Written request –
Reproduce word for word the lines of the material from the line containing "Screen dimensions: 202x127" through the end of the material, including both ends. Leave the pictures out of your answer.

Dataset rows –
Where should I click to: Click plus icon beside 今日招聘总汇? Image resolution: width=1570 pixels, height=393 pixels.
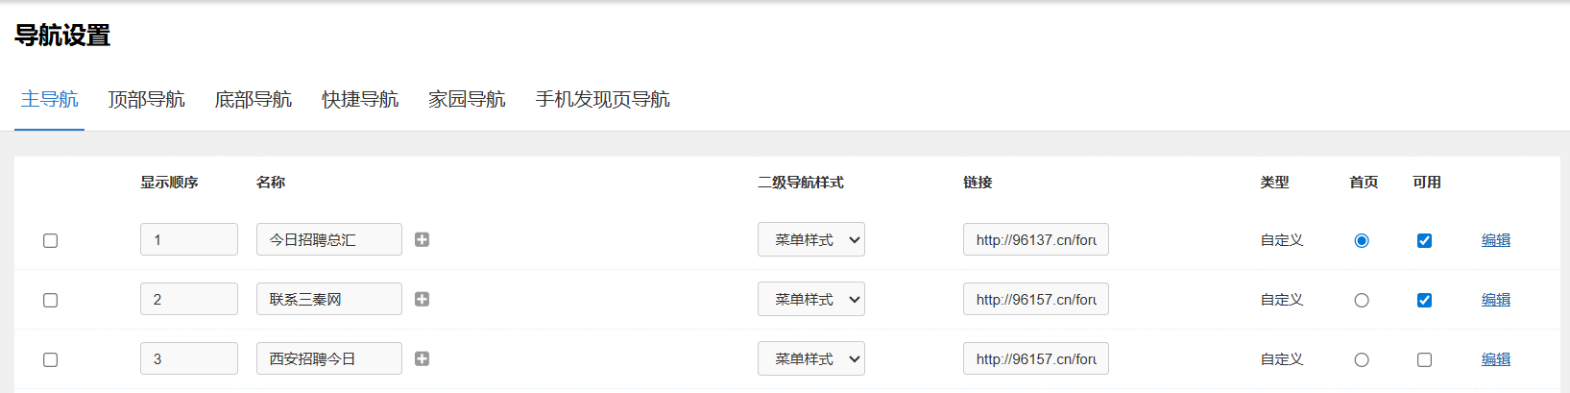click(422, 239)
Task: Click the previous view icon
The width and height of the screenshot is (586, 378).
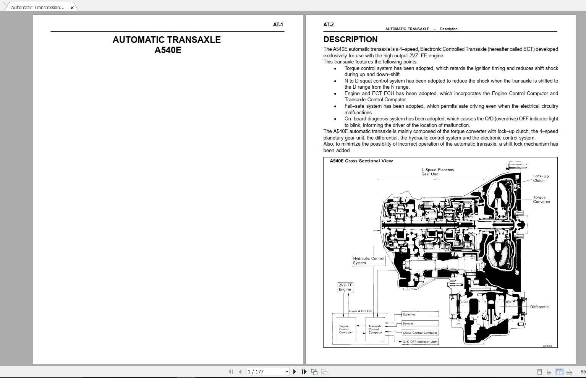Action: (x=314, y=372)
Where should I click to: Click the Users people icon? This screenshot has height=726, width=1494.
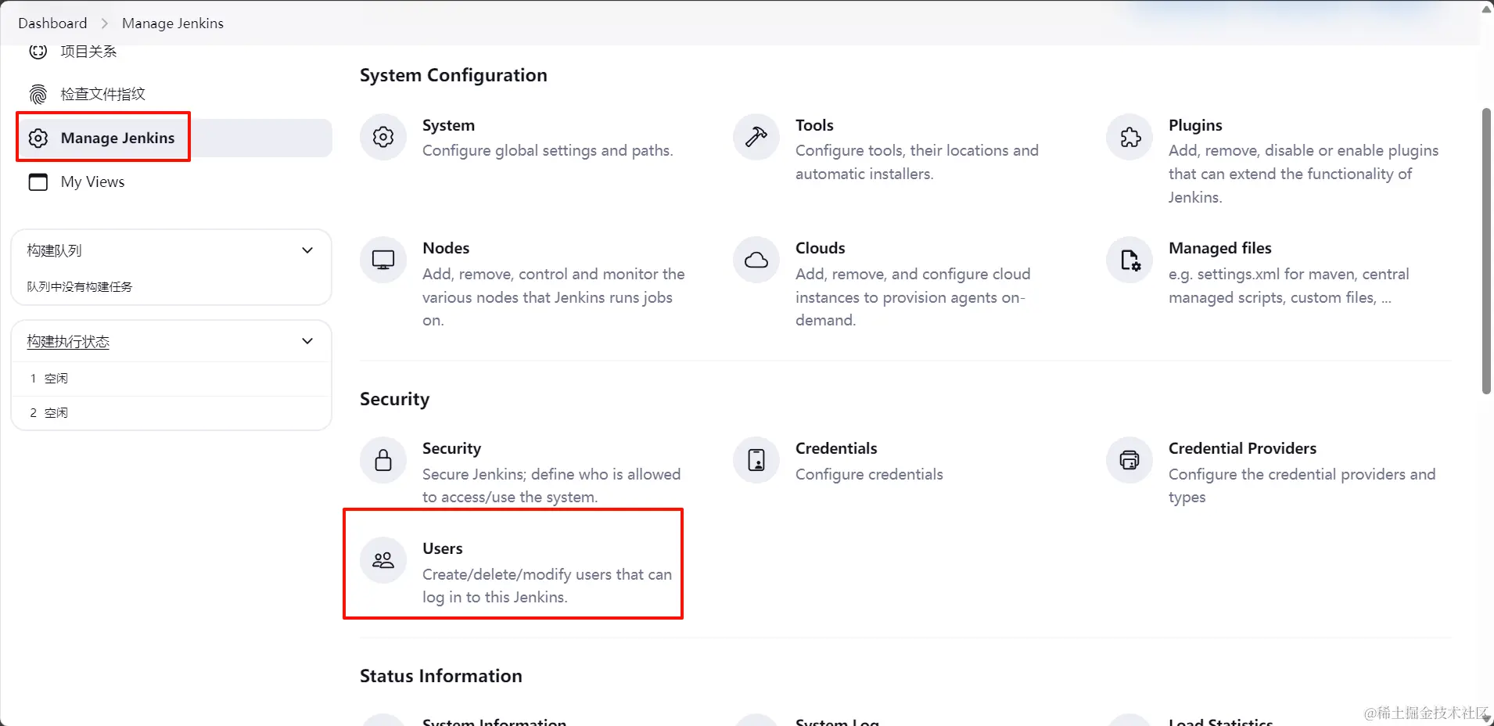coord(383,560)
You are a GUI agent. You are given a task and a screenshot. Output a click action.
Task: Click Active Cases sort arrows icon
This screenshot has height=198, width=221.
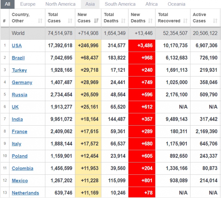point(215,21)
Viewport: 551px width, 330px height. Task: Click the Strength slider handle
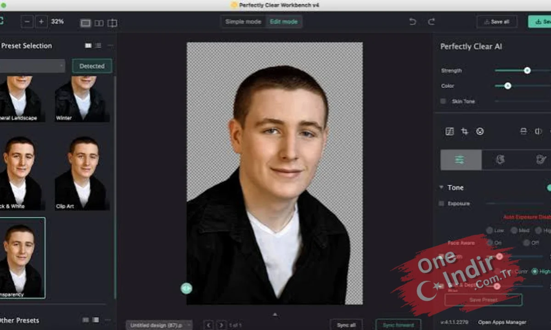(x=527, y=71)
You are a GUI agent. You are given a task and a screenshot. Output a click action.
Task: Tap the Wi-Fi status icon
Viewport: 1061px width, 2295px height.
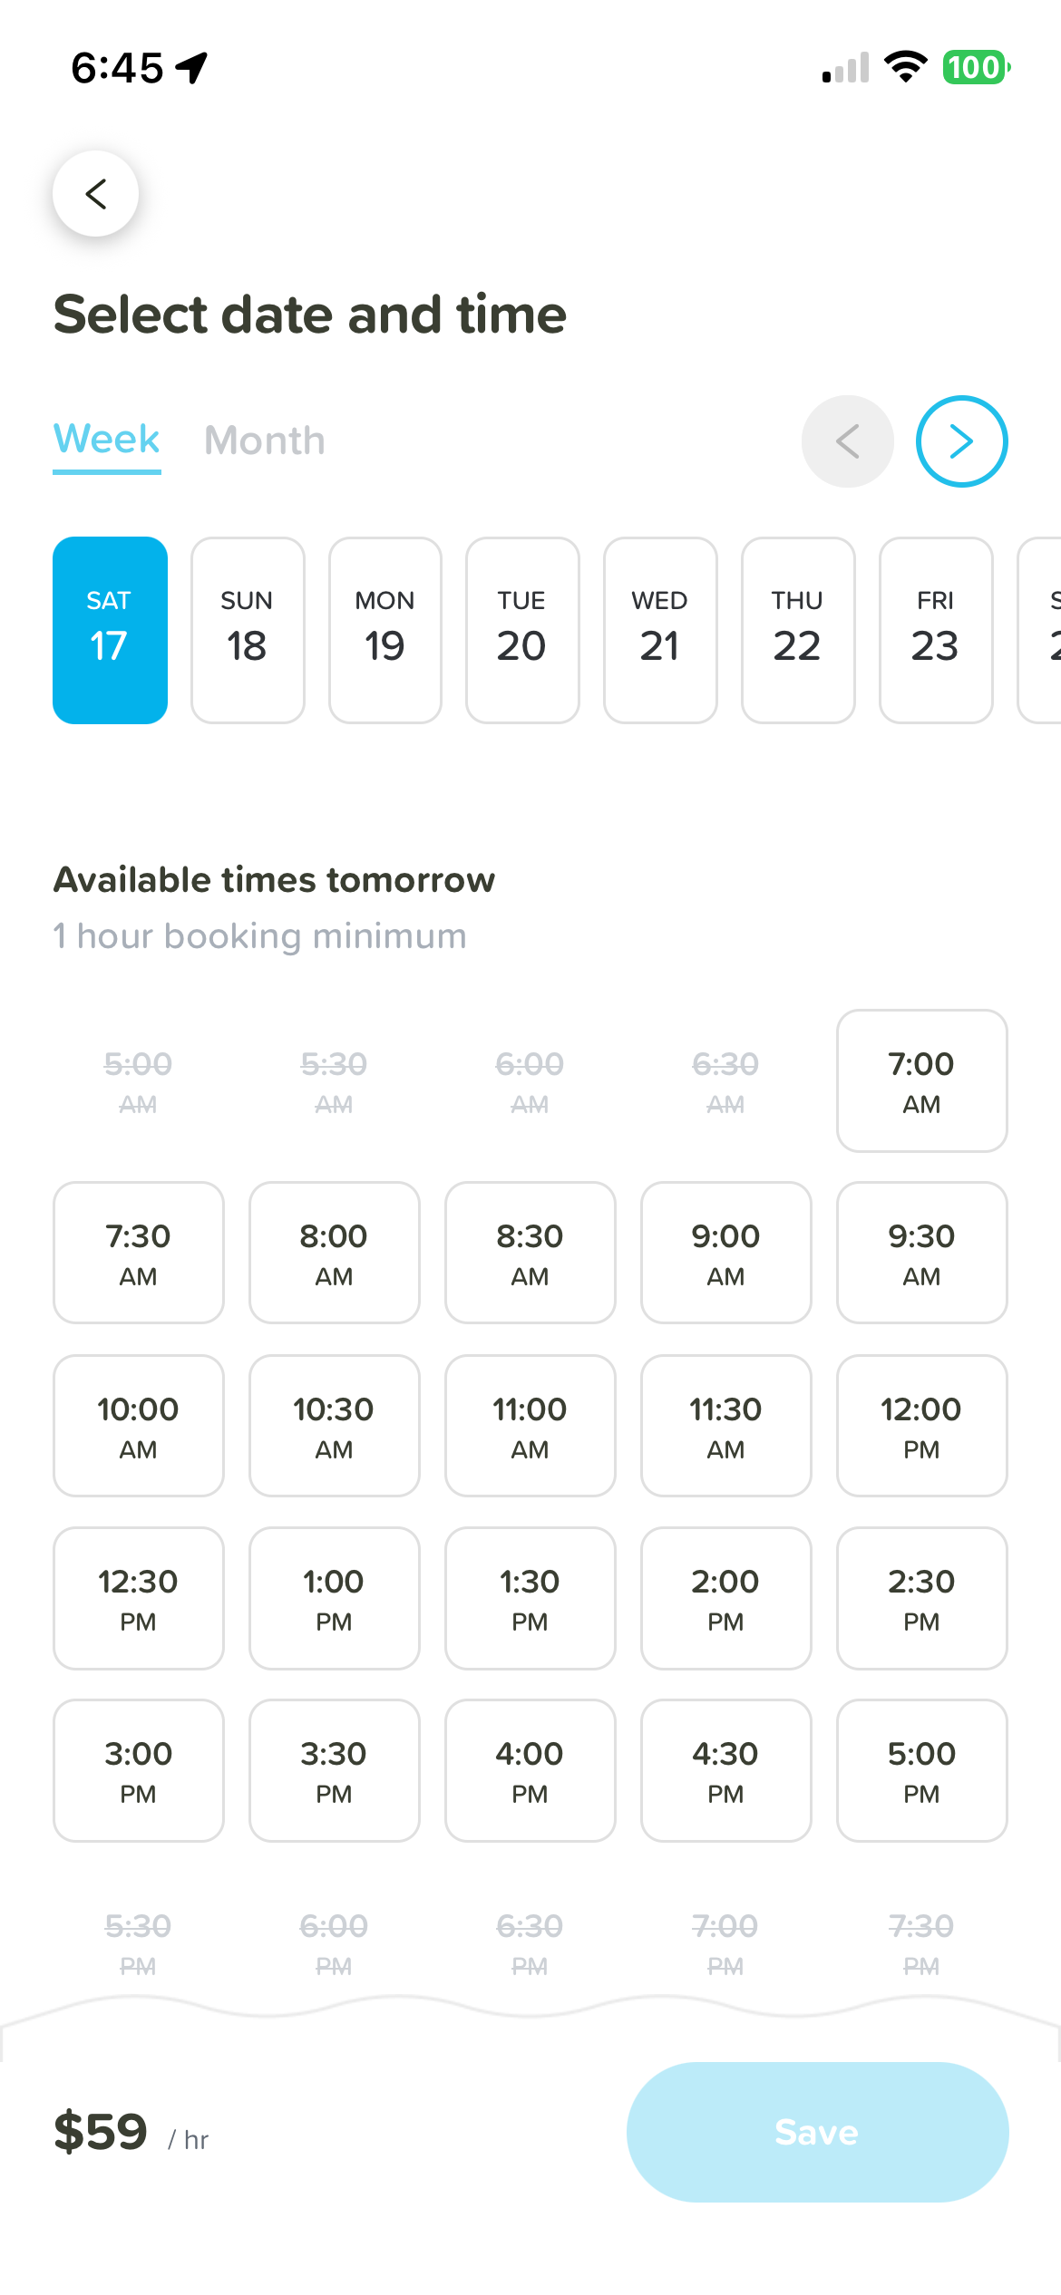click(905, 67)
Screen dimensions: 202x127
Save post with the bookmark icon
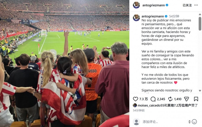pos(196,99)
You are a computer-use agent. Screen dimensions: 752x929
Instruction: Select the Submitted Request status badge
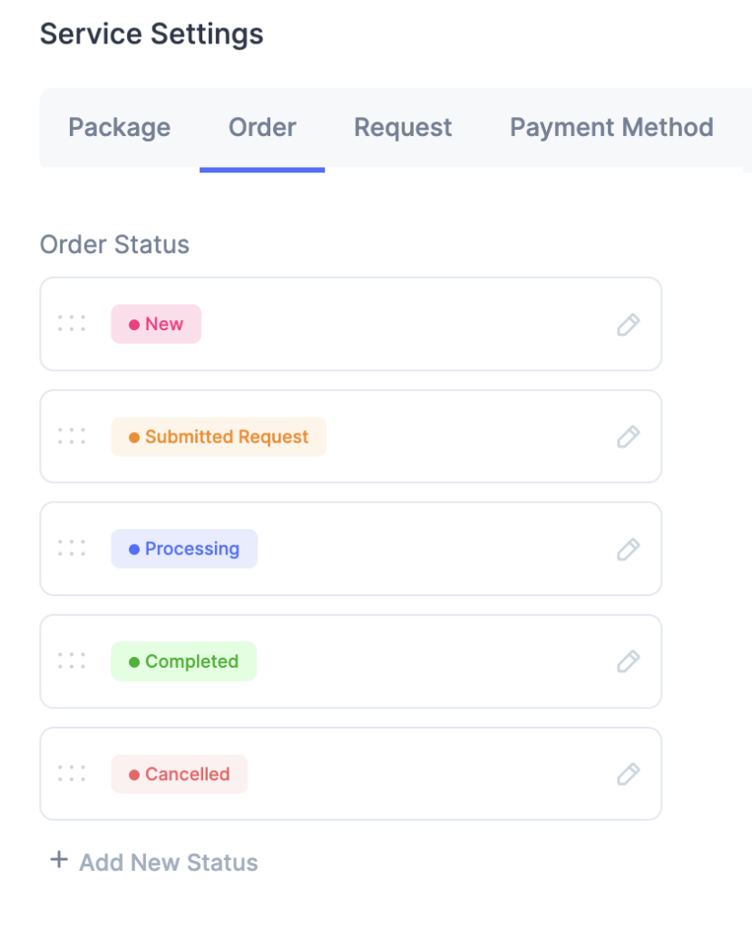(x=218, y=436)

Solution –
Screen dimensions: 202x127
Save post with the bookmark icon
pos(196,99)
You are a computer-use agent. Screen dimensions: 752x929
Instruction: Select the Submitted Request status badge
(x=218, y=436)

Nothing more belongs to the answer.